Answer the Phone!

Do you email instead of picking up your mobile?  Are you guilty of not replying to your missed calls? Do you ever pause to consider what you are actually saying by saying nothing?

I started my working career back in 2000.  For those of you of a similar vintage,  mobile phones were just becoming mainstream and there was only one internet enabled PC for the office…and that was dial up!  There were 2 ‘rules’ I still remember:

  • Any office phone should be answered within 3 rings as clients should never be kept waiting; and
  • Picking up the phone should be the primary method of communication, followed by email.

The reasons for these rules was that being contactable was one of few business differentiators that would influence clients’ perceptions of a business’s value.  Staff preference to text or email to avoid calls was due to less experienced staff fretting at being ‘exposed’ during a conversation where they are not prepared or had the experience to engage.

These rules might seem a bit out of place in today’s digital connected marketplace but after thinking about this a bit more, I wonder if they do still hold some value.  A call, if answered, provides an instant outcome.  It supports developing professional relations and can ultimately be significantly more time effective as a broader range of conversation points can be discussed.  There is etiquette, structure and a skill to making a business call.  Being able to articulate the information that needs conveyed is important, as is being able to listen and then react with follow up questions / statements, which benefits all parties.  The first sign of any project issue would always have been via a call.
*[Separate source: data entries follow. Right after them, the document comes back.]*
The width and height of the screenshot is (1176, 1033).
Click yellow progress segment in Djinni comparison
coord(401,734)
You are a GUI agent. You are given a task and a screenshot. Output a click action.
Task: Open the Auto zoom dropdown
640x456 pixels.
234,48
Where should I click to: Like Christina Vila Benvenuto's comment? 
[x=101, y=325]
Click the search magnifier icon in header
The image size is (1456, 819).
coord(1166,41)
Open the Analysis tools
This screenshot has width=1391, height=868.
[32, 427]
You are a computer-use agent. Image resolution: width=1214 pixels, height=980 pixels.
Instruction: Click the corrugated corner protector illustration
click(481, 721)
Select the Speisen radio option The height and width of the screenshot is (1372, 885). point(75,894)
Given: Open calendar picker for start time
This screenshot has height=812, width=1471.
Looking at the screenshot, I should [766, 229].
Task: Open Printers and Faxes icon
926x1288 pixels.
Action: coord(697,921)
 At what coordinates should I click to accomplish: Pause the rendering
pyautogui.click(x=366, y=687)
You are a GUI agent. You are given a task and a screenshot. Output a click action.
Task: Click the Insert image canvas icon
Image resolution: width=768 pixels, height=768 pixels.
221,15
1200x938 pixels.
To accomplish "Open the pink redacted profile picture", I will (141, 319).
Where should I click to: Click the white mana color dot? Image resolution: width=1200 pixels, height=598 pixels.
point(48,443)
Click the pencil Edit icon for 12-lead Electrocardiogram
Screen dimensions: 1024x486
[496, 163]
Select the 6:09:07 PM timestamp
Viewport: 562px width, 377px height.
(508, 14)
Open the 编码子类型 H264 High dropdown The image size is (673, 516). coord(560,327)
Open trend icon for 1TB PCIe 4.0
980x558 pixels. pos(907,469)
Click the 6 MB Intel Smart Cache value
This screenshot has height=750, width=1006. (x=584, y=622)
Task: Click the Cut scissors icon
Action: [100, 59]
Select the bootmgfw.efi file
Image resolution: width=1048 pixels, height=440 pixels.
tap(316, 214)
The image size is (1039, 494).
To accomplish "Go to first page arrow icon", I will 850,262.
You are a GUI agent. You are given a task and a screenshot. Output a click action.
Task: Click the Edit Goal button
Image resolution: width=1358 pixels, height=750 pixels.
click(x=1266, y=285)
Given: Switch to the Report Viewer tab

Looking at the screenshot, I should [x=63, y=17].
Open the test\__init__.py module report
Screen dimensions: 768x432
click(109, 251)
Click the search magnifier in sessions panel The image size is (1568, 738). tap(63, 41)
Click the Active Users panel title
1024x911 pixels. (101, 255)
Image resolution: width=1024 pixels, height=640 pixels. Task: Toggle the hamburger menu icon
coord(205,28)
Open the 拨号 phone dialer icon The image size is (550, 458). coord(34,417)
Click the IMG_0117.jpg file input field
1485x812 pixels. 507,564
A call therefore has the potential to move dialog forward in a way that email just can’t match.

Now I’m not saying that emails are not important, as they do have their role to play, but in my experience, there is no match to the benefits of the dialogue that you only get from meeting face to face or talking.  As we continue to examine our hybrid working patterns, sharing offices and working remotely, the importance of effective communication needs to be given increased priority.  COVID19 has highlighted the need for effective communication more than ever, but it seems to me that more calls are actually going unanswered?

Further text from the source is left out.